Eleven days ago, Indiana lost on the road to a desperate Illinois team (who is ranked 55th in BPI) by two. This past week, Duke lost on the road to a desperate Maryland team (who is ranked 46th in BPI) by two.

Last week, the voters chose to overlook Indiana’s loss, seeing it as a hard-fought loss on the road against and emotional team who needed the victory a hell of a lot more than Hoosiers did. The result: the Hoosiers remained in their No. 1 rank in the polls. This week, the voters chose to not overlook the Blue Devils’ loss, seeing it as an ugly two-point road loss to a team they should’ve beaten. The result: Duke fell four whole spots to No. 6 in the polls.

Let me get the voters’ only possible justification out of the way with. Yes, they rebounded from that loss with a victory over a top-ten ranked Ohio State team, but why the Buckeyes were still that high in the polls is beyond me.
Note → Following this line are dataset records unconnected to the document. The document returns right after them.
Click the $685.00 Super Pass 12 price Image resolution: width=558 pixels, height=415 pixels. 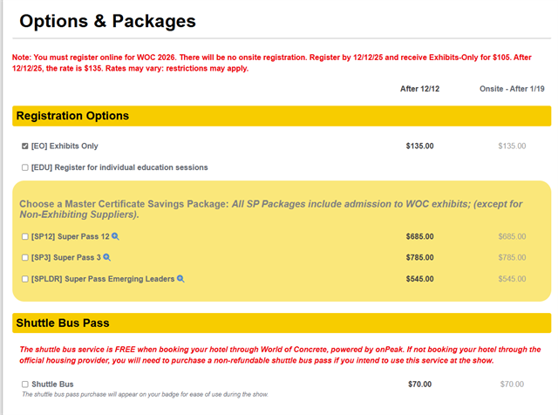pyautogui.click(x=419, y=236)
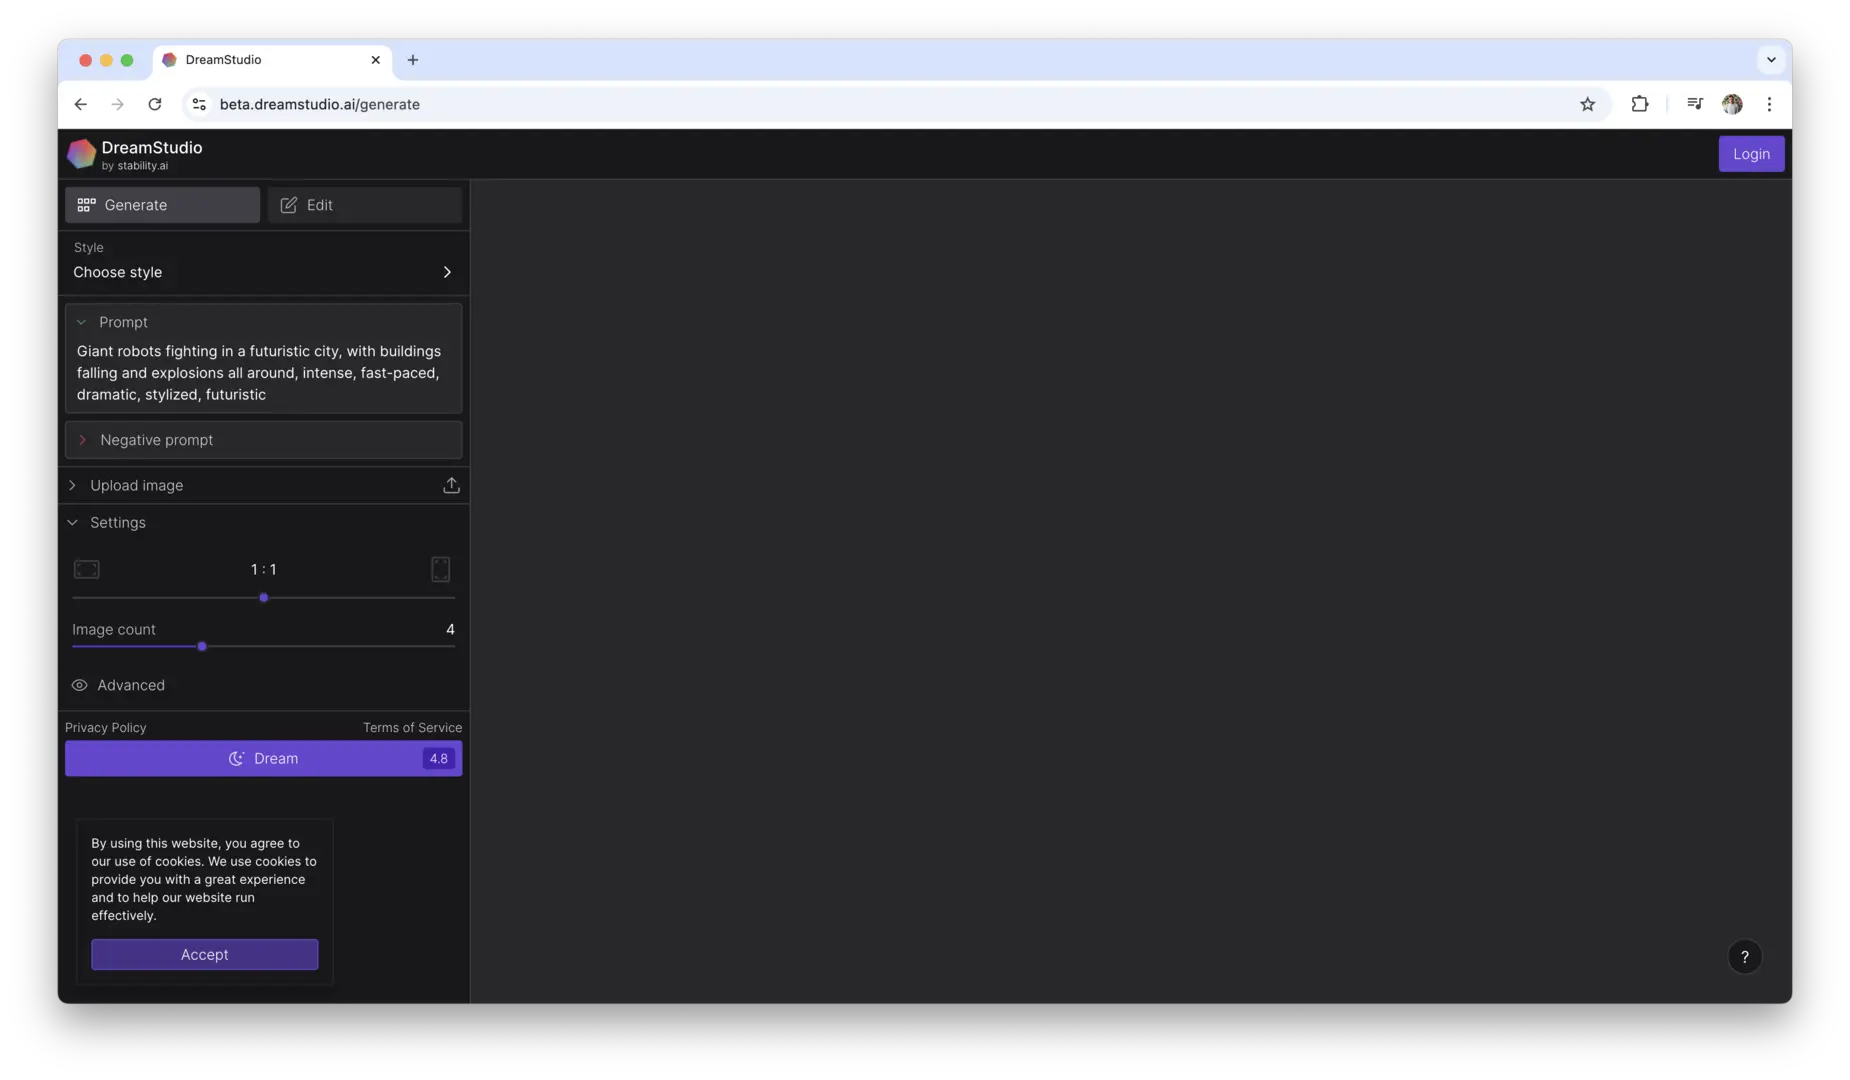Click into the prompt text field
Viewport: 1850px width, 1080px height.
(262, 373)
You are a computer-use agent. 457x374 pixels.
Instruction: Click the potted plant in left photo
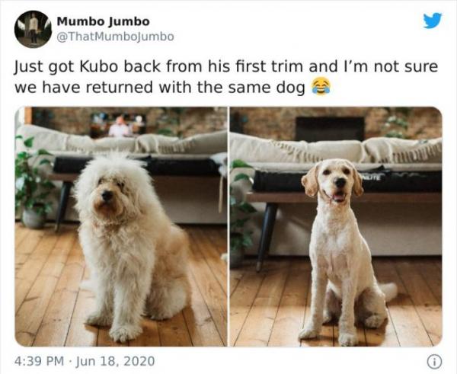point(33,182)
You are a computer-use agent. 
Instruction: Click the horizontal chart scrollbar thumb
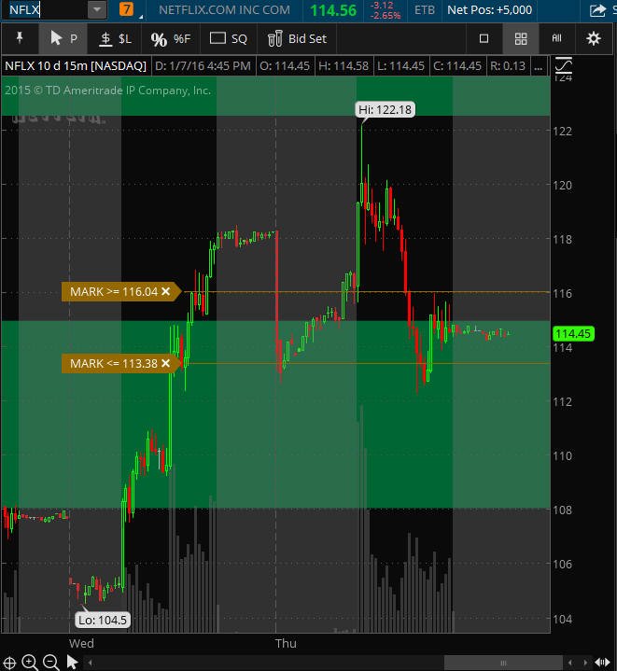click(x=503, y=663)

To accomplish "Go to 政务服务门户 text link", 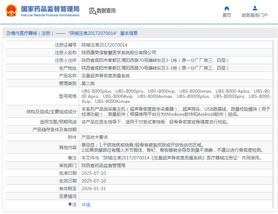I will 255,15.
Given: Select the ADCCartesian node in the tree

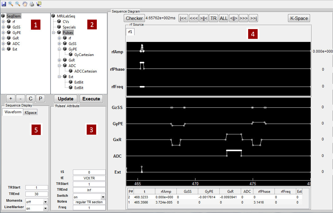Looking at the screenshot, I should [85, 71].
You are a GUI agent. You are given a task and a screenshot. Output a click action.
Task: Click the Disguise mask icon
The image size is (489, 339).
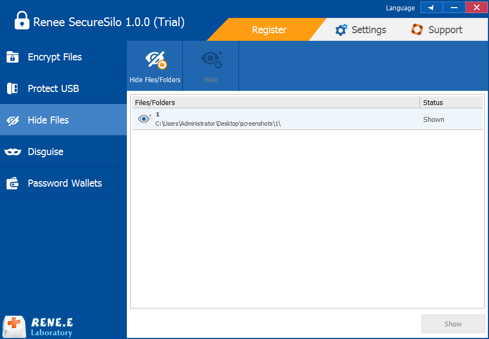coord(13,152)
They don’t have any impressive wins outside of an upset of Michigan at home and they’re 1-7 against ranked teams. BPI has them ranked #15. RPI doesn’t even have them in the Top-25.

Do I believe Duke deserved to stay in the top-two? No, I do not. Anyone who has seen Duke play the last couple weeks would agree that the team is in a funk and is barely a top-ten team at this point. They will be getting PF Ryan Kelly back soon, though, and that should give them a huge boost.
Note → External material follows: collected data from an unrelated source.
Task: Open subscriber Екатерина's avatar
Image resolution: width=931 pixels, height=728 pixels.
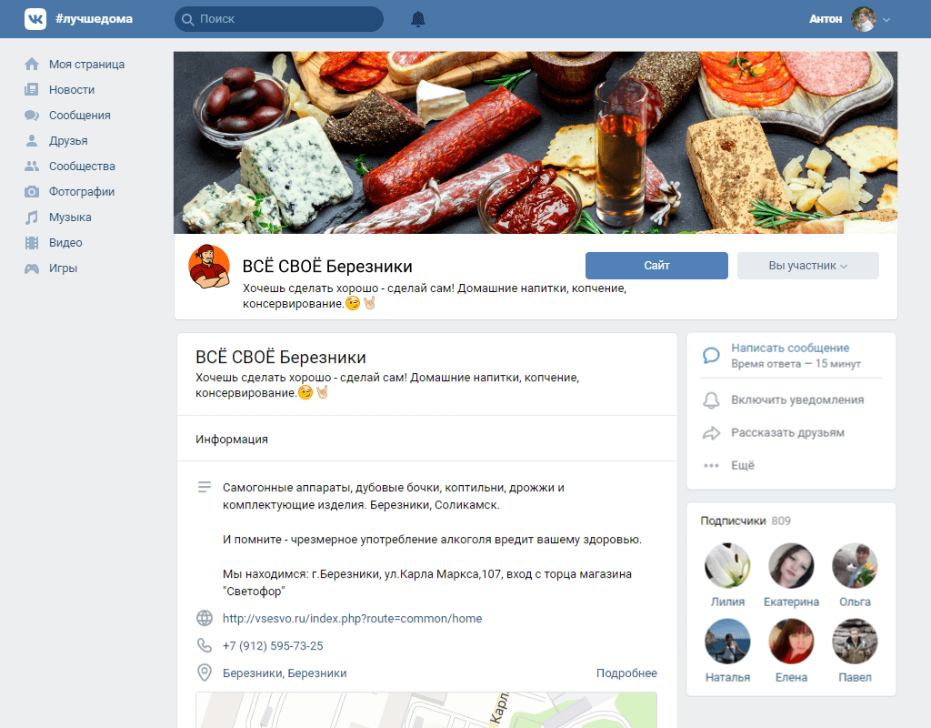Action: (x=791, y=565)
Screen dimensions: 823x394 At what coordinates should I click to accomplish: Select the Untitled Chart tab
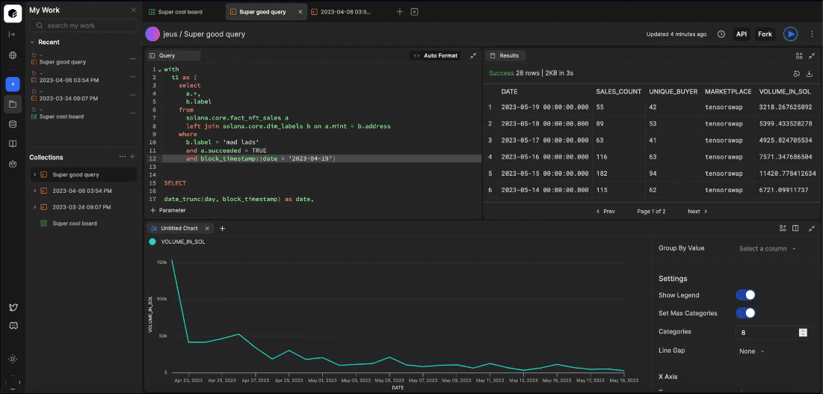pyautogui.click(x=179, y=228)
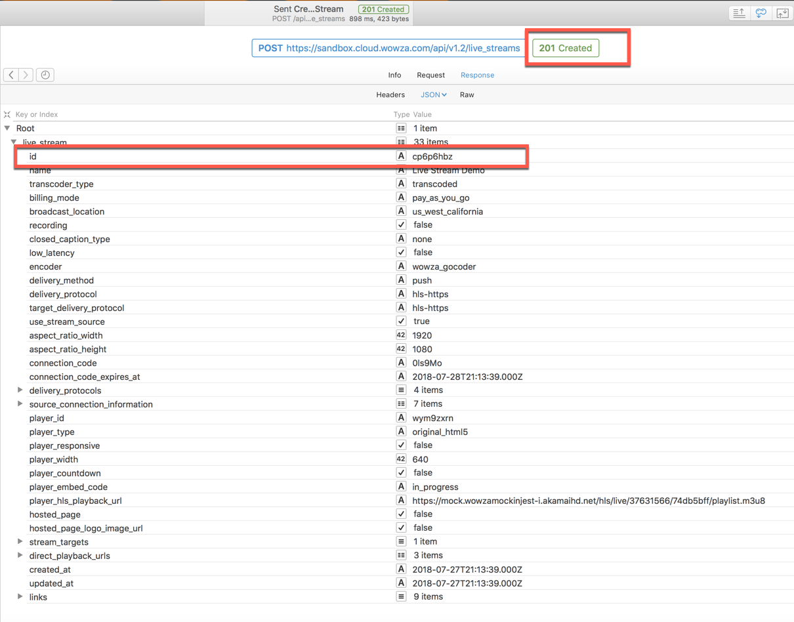794x622 pixels.
Task: Go back using the left arrow button
Action: pos(11,75)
This isn’t about whether or not the Blue Devils deserve to stay at the top, though. In fact, I barely even take these polls serious enough to feel anything at all towards Duke’s ranking. But, the polls do exist and I write about a team that is a frequenter of the very same polls, so I feel obligated to defend them when the voters act a little zany.

I love that the voters showed last week that they’re willing to overlook tough losses. I was legitimately excited when I saw that Indiana was still No. 1. However, they went to right back to the old formula this week: if a team loses, regardless of circumstance, they must fall back four or five spots.

Indiana and Duke, teams with almost identical resumes, lost to Maryland and Illinois, teams with almost identical resumes. Indiana’s loss was overlooked. Duke’s wasn’t. I’m not calling for some sort of pity for the Blue Devils, because they don’t deserve it. All I’m calling for is a little consistency on the voters’ part.